The transition from T+2 to T+1 was approved last year. The final rules are also expected to enhance the processing of institutional trades. The SEC requires broker-dealers to enter into written agreements or establish, maintain, and enforce written policies and procedures designed to ensure the timely completion of allocations, confirmations, and affirmations by the end of the trade date.
Additionally, registered investment advisers must maintain records of allocations, confirmations, and affirmations for specific securities transactions. A new requirement will also enhance straight-through processing for certain clearing agencies that offer central matching services.
SEC Chair Gary Gensler commented, “Today’s adoption addresses one of the four areas the staff recommended the Commission respond to following the meme stock events of 2021. Collectively, these amendments will enhance the resilience, timeliness, orderliness, and efficiency of our market plumbing.”

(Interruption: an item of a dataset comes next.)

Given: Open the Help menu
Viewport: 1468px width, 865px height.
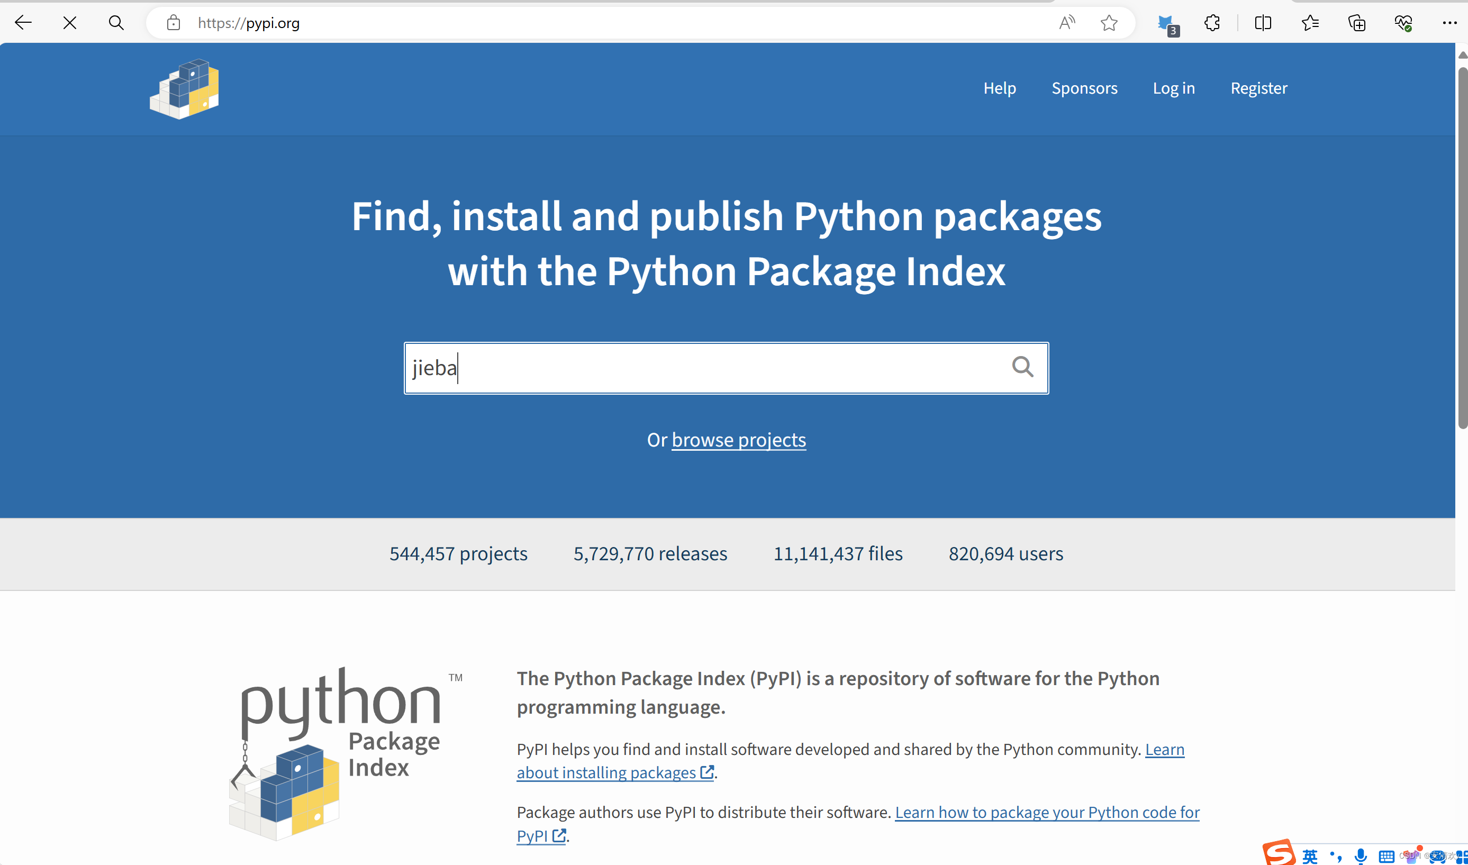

Market participants have until May 24, 2024, to prepare their post-trade procedures, a tight deadline that has raised concerns among firms seeking more time due to the extensive technology and operational challenges involved in the transition.
Kenneth Bentsen, CEO of SIFMA, remarked, “It is the industry, and not the regulators, who will do the work to shorten the cycle, and rushing the implementation without clear justification will only introduce additional risks when the objective is to mitigate them.”